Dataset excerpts
____

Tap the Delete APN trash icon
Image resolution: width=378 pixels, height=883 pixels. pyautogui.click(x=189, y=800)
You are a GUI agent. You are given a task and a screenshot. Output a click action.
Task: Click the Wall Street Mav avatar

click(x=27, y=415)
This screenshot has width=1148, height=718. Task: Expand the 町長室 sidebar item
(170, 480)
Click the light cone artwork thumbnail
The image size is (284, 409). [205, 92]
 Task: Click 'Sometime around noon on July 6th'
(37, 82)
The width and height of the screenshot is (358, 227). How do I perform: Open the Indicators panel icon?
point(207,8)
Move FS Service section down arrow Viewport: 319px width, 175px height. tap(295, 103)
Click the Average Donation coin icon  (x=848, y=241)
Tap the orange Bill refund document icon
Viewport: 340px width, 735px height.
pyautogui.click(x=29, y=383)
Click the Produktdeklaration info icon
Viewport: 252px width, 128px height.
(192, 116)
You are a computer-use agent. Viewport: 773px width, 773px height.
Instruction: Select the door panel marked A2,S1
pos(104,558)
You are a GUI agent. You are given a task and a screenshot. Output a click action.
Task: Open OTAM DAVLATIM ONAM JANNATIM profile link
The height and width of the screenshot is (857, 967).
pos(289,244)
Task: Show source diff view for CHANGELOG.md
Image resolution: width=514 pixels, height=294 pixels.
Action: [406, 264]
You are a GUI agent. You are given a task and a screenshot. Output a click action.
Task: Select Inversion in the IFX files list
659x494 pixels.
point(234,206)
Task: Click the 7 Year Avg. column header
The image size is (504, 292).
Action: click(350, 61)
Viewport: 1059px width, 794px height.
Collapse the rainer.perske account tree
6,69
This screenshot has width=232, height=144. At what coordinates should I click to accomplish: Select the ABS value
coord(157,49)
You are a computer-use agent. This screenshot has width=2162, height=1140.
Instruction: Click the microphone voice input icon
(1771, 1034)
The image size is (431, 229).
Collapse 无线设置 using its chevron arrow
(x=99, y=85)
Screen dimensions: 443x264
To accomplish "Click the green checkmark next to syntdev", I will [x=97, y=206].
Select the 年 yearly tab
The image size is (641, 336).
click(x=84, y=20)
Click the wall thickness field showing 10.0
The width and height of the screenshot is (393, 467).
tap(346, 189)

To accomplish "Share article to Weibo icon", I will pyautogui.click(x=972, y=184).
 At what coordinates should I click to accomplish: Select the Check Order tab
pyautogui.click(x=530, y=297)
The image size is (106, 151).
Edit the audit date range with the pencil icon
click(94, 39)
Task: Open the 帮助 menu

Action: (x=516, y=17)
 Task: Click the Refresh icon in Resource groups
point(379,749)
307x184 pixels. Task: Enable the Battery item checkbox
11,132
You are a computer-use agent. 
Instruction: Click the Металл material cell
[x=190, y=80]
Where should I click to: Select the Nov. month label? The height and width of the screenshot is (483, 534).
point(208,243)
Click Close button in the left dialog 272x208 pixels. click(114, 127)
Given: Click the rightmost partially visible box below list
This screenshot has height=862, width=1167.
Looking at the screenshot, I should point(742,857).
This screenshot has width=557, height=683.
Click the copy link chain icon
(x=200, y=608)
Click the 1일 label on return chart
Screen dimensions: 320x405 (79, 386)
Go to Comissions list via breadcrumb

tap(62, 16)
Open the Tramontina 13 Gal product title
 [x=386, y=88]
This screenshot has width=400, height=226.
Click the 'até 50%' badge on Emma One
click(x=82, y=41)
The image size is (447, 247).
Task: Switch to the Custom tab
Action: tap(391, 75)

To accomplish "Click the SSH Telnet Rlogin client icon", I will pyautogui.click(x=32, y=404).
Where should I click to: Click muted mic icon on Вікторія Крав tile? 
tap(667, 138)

____

● What you will do: Set down, from the entries above, exactly the lines from the one with "Check Order tab" up to and including the one with "This screenshot has width=400, height=226.", and no other lines.

● Answer to the exercise:
 At what coordinates should I click to accomplish: Select the Check Order tab
pyautogui.click(x=530, y=297)
The image size is (106, 151).
Edit the audit date range with the pencil icon
click(94, 39)
Task: Open the 帮助 menu

Action: (x=516, y=17)
 Task: Click the Refresh icon in Resource groups
point(379,749)
307x184 pixels. Task: Enable the Battery item checkbox
11,132
You are a computer-use agent. 
Instruction: Click the Металл material cell
[x=190, y=80]
Where should I click to: Select the Nov. month label? The height and width of the screenshot is (483, 534).
point(208,243)
Click Close button in the left dialog 272x208 pixels. click(114, 127)
Given: Click the rightmost partially visible box below list
This screenshot has height=862, width=1167.
Looking at the screenshot, I should point(742,857).
This screenshot has width=557, height=683.
Click the copy link chain icon
(x=200, y=608)
Click the 1일 label on return chart
Screen dimensions: 320x405 (79, 386)
Go to Comissions list via breadcrumb

tap(62, 16)
Open the Tramontina 13 Gal product title
 [x=386, y=88]
This screenshot has width=400, height=226.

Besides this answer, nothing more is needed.